Set problem ::
Pull out every line in the items below that contains the string "icon". Case counts.
── The data
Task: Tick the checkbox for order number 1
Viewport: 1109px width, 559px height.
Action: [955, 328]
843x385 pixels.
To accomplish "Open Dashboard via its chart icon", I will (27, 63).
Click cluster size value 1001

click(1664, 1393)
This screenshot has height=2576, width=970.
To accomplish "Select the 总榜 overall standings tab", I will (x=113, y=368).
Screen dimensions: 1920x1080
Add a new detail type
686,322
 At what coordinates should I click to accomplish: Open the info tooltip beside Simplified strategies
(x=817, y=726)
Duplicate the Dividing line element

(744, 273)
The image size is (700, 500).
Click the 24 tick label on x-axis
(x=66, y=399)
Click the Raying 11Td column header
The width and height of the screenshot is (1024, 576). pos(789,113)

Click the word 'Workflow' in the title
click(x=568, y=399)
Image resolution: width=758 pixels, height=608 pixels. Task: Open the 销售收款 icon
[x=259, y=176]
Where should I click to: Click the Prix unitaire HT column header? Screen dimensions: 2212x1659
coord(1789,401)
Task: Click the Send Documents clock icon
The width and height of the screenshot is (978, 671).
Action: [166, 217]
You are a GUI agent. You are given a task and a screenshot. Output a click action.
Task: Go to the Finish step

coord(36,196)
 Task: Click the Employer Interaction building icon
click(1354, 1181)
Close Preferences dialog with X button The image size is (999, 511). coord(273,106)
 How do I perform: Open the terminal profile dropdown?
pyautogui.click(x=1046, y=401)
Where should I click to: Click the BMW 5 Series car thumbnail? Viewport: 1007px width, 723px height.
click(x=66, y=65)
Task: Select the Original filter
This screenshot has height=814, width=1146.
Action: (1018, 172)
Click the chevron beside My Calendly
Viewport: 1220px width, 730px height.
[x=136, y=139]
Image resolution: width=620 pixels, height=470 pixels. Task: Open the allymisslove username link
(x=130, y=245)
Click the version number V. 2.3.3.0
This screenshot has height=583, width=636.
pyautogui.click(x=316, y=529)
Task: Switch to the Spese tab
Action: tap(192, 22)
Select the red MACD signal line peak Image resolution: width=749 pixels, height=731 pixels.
────
The reply ::
To accomplish "Open Dashboard via its chart icon", I will (27, 63).
Image resolution: width=758 pixels, height=608 pixels. Task: Open the 销售收款 icon
Task: Click the Send Documents clock icon
 Task: Click the Employer Interaction building icon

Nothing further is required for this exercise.